Gebaut werden soll sie auf einem Grundstück der Wasserversorgung Rheinhessen, in unmittelbarer Nähe zur Stadecker Warte. Diese ist von Stadecken aus zu erreichen über die Schildstraße und dann einen schmalen Wirtschaftsweg.
Die Stadecker Warte war ursprünglich ein Turm in den Weinbergen, der für die Wingertshut genutzt wurde. Die Winzer haben ihn nach und nach auf eigene Rechnung ausgebaut, es sind Strom- und Wasserleitungen sowie sanitäre Anlagen vorhanden. Hier finden immer wieder Veranstaltungen und Feste rund um den Wein statt.

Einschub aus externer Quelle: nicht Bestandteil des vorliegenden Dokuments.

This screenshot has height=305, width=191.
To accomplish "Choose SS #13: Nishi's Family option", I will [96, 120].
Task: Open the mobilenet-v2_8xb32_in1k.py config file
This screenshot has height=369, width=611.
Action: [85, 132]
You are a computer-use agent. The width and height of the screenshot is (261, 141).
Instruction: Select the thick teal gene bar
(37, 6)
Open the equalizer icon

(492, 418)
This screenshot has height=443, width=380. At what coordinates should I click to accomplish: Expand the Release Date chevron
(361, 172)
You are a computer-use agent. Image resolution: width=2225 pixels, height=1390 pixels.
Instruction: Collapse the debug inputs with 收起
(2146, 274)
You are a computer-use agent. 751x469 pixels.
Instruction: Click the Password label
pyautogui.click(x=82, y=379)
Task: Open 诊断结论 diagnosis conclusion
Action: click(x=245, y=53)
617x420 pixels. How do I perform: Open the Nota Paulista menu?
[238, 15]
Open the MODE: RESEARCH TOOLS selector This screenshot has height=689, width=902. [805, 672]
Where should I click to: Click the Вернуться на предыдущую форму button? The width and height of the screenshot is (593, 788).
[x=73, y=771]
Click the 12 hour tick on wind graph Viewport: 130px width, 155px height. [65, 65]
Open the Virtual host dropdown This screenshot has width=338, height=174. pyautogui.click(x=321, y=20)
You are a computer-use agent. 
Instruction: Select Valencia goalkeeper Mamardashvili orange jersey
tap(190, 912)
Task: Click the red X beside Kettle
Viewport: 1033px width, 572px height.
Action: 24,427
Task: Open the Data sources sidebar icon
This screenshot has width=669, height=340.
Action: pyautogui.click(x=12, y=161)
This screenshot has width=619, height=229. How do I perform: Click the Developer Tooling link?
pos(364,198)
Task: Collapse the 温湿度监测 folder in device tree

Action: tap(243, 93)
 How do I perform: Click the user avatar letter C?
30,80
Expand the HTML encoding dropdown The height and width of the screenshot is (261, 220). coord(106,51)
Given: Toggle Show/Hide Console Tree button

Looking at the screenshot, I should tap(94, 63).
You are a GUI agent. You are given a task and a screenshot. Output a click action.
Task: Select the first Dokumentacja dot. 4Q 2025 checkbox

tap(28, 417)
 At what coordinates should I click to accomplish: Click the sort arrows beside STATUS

Hauptproblem für die Winzer ist und bleibt aber der Verkehr. Auf dem schmalen, kurvenreichen Wirtschaftsweg, auf dem Begegnungsverkehr nahezu unmöglich ist, könne es schnell zu Unfällen kommen, betonen sie – nicht nur, weil diese von Landwirten mit ihren Traktoren genützt würden, sondern auch, weil Radfahrer, Jogger und Reiter unterwegs seien. Völlig ungeklärt sei zudem die Parksituation. Auf dem Gelände der Wasserversorgung Rheinhessen, auf dem die AAG bauen will, sei lediglich Platz für die Sternwarte. „Nicht aber für Parkplätze“, betont Beck. Die Befürchtung der Weinbauern: Geparkt wird kreuz und quer und im Wingert. „Womit wir massiv in unserer Arbeit behindert würden.“
Dringenden Klärungsbedarf sehen Michael Beck, Timo Eppelmann und ihr Kollege Jürgen Schott also bei folgenden Fragen: Wie viele Besucher werden pro Woche, pro Monat in der Sternwarte erwartet? Wie sollen diese von der Landstraße zu der etwa zwei Kilometer entfernten Warte kommen – womöglich nachts, im Winter, wenn die Wege glatt sein könnten? Und: Wo sollen die Besucher parken? „Das alles“, sagen die Winzer, „muss geregelt werden.“ Bislang jedenfalls fühlen sie sich vor allem von der kommunalen Politik im Stich gelassen, die eine Sternwarte befürworte, aber die Bedenken der Anlieger offenbar nicht hören wolle.